Mary Oliver is gone at age 83 – and I feel like I’ve lost a friend, a soulmate, a walking companion.
Walks through nature provided the inspiration for Mary Oliver’s poetry. For nearly 50 years, she wandered the woods and coastline near her Provincetown home, pausing often to meditate and scribble.
Nature spoke volumes to Oliver and she shared what she heard in 20 books of verse. She won a Pulitzer Prize and the National Book Award, but what she really won was the hearts of people. Her goal was never critical acclaim – but rather to share the life lessons she learned in nature.
Oliver paid close attention to little details. She wrote about grasshoppers’ “jaws” and the “skulls” of mushrooms. Always curious, she looked in awe at the natural world around her - and the healing power of words, which she acknowledged saved her own life. Growing up in a painful, abusive environment, Oliver later said what rescued her was “Poetry and the beauty of the world.”
Oliver wrote from her heart with accessible language about themes that mattered. Like many, I first became acquainted with her when a friend shared the poem Wild Geese. “Whoever you are, no matter how lonely, the world … calls to you like the wild geese, harsh and exciting … announcing your place in the family of things.” Those were words that resonated with me as a young woman, struggling to find myself …
Later in life, I again found inspiration in an Oliver poem describing her day strolling through fields.
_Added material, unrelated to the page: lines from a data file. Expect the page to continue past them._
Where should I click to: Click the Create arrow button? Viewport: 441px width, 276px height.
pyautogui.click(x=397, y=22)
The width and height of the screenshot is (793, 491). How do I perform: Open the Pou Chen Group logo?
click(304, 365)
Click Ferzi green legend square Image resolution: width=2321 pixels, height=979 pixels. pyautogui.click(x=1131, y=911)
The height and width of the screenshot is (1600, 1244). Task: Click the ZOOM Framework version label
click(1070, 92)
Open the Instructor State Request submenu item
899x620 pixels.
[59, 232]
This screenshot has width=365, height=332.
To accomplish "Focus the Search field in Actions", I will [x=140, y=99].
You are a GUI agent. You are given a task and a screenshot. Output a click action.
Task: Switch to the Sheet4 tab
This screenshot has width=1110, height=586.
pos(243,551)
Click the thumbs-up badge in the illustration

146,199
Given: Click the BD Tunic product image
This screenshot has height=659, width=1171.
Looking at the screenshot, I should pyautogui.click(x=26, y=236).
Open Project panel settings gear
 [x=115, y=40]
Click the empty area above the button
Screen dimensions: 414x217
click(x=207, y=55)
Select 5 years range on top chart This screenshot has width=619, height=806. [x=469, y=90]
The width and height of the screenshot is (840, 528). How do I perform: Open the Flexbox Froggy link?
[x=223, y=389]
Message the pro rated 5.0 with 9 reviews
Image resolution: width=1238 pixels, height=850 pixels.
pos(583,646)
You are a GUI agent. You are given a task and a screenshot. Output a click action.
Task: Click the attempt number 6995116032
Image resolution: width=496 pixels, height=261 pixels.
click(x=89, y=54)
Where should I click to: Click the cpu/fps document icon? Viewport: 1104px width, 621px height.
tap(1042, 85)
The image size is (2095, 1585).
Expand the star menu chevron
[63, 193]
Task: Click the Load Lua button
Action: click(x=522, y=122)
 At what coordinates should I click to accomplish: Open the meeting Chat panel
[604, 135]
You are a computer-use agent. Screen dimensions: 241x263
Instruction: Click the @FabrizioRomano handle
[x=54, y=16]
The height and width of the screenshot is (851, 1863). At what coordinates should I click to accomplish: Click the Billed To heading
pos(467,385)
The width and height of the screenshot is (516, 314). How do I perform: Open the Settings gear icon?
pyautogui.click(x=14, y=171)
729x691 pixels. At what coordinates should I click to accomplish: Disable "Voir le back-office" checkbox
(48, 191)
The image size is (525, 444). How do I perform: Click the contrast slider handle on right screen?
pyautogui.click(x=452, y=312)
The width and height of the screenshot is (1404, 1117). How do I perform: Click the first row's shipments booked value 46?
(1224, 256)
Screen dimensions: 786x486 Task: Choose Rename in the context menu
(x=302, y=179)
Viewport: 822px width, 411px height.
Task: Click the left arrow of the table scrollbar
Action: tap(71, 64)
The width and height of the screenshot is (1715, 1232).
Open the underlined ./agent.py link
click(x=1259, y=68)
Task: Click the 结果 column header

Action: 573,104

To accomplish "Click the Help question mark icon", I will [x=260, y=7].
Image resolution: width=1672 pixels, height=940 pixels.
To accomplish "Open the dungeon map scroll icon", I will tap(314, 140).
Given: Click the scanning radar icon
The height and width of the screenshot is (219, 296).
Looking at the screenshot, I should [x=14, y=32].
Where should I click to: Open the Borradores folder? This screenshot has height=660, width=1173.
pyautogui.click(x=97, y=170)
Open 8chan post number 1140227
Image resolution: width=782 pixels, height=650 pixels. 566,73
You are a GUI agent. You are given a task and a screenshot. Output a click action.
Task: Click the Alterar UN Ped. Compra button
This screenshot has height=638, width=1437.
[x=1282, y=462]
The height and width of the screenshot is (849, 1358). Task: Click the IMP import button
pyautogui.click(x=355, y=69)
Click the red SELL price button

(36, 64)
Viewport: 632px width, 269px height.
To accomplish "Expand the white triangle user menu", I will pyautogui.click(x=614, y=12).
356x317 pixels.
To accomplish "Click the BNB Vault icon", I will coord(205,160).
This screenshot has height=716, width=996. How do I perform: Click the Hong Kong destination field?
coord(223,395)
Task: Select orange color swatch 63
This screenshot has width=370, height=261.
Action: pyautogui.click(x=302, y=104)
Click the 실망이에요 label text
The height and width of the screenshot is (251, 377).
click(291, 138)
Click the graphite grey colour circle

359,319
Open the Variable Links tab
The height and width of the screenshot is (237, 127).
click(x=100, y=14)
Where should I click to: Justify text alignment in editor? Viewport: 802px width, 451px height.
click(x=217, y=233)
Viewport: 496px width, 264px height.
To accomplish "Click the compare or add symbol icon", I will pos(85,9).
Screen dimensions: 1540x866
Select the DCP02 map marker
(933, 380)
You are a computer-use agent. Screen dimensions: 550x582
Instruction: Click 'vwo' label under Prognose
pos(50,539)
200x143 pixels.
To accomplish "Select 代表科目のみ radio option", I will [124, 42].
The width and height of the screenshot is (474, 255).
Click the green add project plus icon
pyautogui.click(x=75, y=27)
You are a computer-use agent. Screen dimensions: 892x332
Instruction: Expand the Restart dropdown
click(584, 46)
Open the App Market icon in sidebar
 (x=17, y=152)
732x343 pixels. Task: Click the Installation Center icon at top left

She asks rhetorically in the poem, The Summer Day, “Tell me, what else should I have done?” Then she responds with a challenge that’s become my own … “Tell me, what is it you plan to do with your one wild and precious life?”
Mary Oliver answered that question for herself in her late poem, When Death Comes. The line she wrote is a fitting tribute to this extraordinary person, this iconic poet … “When it’s over, I want to say, all my life I was a bride married to amazement.”